Author of a widely used commercial law casebook, Payment Systems and Other Financial Transactions: Cases, Materials, and Problems, Mann also wrote the first legal casebook on electronic commerce, Electronic Commerce. He also has contributed dozens of articles to the field, on topics ranging from commercial and consumer finance to the rise of the internet and the software industry.
“He burst into scholarly prominence with path breaking empirical work on the role that secured finance serves in commercial lending,” said Jay Westbrook, the Benno C. Schmidt Chair of Business Law at the School of Law. “His contributions to the field are nothing short of remarkable. It will be great to welcome back the best student I ever had.”
His return to the University of Texas is a homecoming: he earned his JD in 1985 at the Law School, where he was a member of Chancellors and managing editor of the Texas Law Review. Following graduation, he clerked for Judge Joseph T. Sneed on the Ninth Circuit of the U.S. Court of Appeals and Justice Lewis F. Powell Jr. of the U.S. Supreme Court. After three years in private practice, he worked for four years at the Justice Department as an assistant for the solicitor general of the United States. In his time there, he became an accomplished appellate advocate, arguing ten cases in the United States Supreme Court, including a trilogy of major bankruptcy cases.

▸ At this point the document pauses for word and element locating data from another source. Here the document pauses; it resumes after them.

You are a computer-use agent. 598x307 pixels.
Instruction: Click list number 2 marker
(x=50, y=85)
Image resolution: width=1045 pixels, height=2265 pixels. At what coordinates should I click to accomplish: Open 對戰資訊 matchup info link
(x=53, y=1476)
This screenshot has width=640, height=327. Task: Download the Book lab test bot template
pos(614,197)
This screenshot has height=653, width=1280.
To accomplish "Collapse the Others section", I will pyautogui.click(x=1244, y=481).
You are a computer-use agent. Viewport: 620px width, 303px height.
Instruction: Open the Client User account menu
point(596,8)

When he left the Justice Department in 1994, he turned his talents to teaching and scholarship. In 2003, he joined the faculty of UT Law, where he served until 2007, before moving to Columbia Law School.
While at UT Law, Mann founded and was co-director of the Center for Law, Business and Economics. He is a member of the American Law Institute and recently served as the reporter for the amendments to Articles 3 and 4 of the Uniform Commercial Code.
Mann’s decision to return to Austin from New York caps a remarkably strong hiring season for UT Law. Also joining the faculty in coming months are Ronen Avraham and Abraham Wickelgren from Northwestern University Law School; Robert Chesney from the Wake Forest University School of Law; and David Adelman from the Rogers College of Law at the University of Arizona.